__Aim of the task__. In the material below, find each line with the word "will" and list it.

□ □ □ □ □ □ □

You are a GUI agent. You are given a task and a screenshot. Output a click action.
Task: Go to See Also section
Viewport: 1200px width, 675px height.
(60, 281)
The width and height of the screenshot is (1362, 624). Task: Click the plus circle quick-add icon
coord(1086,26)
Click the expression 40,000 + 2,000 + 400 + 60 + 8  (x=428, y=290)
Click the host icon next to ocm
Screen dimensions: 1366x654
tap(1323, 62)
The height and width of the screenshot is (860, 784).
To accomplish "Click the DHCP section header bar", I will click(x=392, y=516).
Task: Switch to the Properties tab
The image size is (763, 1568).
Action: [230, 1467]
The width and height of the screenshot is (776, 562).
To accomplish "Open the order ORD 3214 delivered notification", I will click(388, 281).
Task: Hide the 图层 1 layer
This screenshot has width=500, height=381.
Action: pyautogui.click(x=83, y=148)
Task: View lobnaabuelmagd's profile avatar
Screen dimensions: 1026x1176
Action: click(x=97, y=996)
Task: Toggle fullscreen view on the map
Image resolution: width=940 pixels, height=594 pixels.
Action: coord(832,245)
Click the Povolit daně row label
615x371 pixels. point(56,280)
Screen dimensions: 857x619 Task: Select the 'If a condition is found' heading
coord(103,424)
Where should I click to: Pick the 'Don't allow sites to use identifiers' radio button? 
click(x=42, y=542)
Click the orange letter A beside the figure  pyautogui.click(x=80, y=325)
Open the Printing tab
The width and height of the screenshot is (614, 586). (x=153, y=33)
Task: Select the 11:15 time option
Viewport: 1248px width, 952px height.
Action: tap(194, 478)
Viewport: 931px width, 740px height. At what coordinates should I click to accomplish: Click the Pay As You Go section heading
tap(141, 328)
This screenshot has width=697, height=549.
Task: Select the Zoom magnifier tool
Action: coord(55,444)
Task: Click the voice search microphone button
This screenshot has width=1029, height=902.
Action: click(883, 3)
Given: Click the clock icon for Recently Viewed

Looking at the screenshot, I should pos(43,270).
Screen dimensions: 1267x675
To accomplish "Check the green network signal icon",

□ □ □ □ □ □ □

__Written solution__.
To accomplish "Click the DHCP section header bar", I will click(x=392, y=516).
To accomplish "Open the order ORD 3214 delivered notification", I will click(388, 281).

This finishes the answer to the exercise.